> **AIM OF THE TASK**: Copy every one of the following lines verbatim, keeping each character and line break unchanged.

> **LISTING**:
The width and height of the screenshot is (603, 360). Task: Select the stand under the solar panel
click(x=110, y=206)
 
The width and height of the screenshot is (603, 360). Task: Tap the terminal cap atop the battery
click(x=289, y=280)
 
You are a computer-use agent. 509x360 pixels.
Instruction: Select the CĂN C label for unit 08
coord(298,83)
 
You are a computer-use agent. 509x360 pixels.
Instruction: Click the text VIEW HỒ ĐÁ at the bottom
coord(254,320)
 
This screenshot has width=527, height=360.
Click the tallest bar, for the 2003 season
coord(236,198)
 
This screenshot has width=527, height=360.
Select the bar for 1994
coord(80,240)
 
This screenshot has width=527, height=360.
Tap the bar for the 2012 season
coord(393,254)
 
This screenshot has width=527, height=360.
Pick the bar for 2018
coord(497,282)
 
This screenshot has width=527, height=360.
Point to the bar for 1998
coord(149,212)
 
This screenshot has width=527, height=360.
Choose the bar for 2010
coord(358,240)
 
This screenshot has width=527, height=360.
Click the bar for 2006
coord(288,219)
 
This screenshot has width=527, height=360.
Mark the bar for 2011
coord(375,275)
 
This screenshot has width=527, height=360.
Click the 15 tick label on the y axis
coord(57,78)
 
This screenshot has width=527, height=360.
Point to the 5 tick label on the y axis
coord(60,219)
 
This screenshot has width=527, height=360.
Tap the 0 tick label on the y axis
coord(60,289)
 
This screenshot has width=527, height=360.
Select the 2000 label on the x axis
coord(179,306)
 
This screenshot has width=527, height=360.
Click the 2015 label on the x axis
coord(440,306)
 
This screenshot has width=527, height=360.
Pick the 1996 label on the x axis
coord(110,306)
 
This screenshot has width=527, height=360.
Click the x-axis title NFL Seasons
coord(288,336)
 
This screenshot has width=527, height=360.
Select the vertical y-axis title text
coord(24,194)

> **FINAL ANSWER**:
The width and height of the screenshot is (603, 360). Task: Select the stand under the solar panel
click(x=110, y=206)
 
The width and height of the screenshot is (603, 360). Task: Tap the terminal cap atop the battery
click(x=289, y=280)
 
You are a computer-use agent. 509x360 pixels.
Instruction: Select the CĂN C label for unit 08
coord(298,83)
 
You are a computer-use agent. 509x360 pixels.
Instruction: Click the text VIEW HỒ ĐÁ at the bottom
coord(254,320)
 
This screenshot has width=527, height=360.
Click the tallest bar, for the 2003 season
coord(236,198)
 
This screenshot has width=527, height=360.
Select the bar for 1994
coord(80,240)
 
This screenshot has width=527, height=360.
Tap the bar for the 2012 season
coord(393,254)
 
This screenshot has width=527, height=360.
Pick the bar for 2018
coord(497,282)
 
This screenshot has width=527, height=360.
Point to the bar for 1998
coord(149,212)
 
This screenshot has width=527, height=360.
Choose the bar for 2010
coord(358,240)
 
This screenshot has width=527, height=360.
Click the bar for 2006
coord(288,219)
 
This screenshot has width=527, height=360.
Mark the bar for 2011
coord(375,275)
 
This screenshot has width=527, height=360.
Click the 15 tick label on the y axis
coord(57,78)
 
This screenshot has width=527, height=360.
Point to the 5 tick label on the y axis
coord(60,219)
 
This screenshot has width=527, height=360.
Tap the 0 tick label on the y axis
coord(60,289)
 
This screenshot has width=527, height=360.
Select the 2000 label on the x axis
coord(179,306)
 
This screenshot has width=527, height=360.
Click the 2015 label on the x axis
coord(440,306)
 
This screenshot has width=527, height=360.
Pick the 1996 label on the x axis
coord(110,306)
 
This screenshot has width=527, height=360.
Click the x-axis title NFL Seasons
coord(288,336)
 
This screenshot has width=527, height=360.
Select the vertical y-axis title text
coord(24,194)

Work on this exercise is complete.